Here, we aimed to test whether a massive VLTM exists for meaningless visual stimuli, and if so, whether it is sensitive to relatively subtle perceptual transformations—the stimulus orientation. To this end, participants encoded hundreds of real-world objects or their scrambled versions, and their memory was tested for the items' exact appearance. The scrambling manipulation maintained most of the low-level visual statistics of the objects (color, size, brightness, etc.), and allowed similar levels of inter-item distinctiveness within the meaningful and scrambled sets (Shoval et al., 2020; Viswanathan et al., 2010), while dramatically reducing the objects' meaning.

Experiment 1

The first experiment examined the extent to which meaning affects memory performance, at both the “coarse” and the “fine” levels. To manipulate meaning, two sets of stimuli were used—a meaningful set of real-world objects images and a lightly scrambled version of these images. We hypothesized that performance with the meaningful set would be better than with the lightly scrambled set, at both the coarse and the fine levels. This is because meaning might act as a “hook” that binds together the visual features of a stimulus, thus enabling more efficient and stable storage of the visual information.
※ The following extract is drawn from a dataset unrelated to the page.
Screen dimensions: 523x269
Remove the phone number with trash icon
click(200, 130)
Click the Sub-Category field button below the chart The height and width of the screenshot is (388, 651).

Notably, this experiment was not aimed at testing “massive” memory; rather, it was our first approximation of VLTM performance when using the lightly scrambled images. It was further used to compare performance among participants who were explicitly notified of the upcoming LTM test with those who were not. We hypothesized that explicit instructions may affect the depth level at which visual information is encoded and stored in VLTM, mainly enhancing fine-detailed memory (e.g., Draschkow et al., 2019).

Method

Participants

Participants in all experiments were 19–34 years old, with normal or corrected-to-normal vision, normal color perception, and without any attentional, psychiatric, or neurological disorders. Each participant completed only one experiment. All three experiments were approved by the Ethics Committee of the Open University of Israel.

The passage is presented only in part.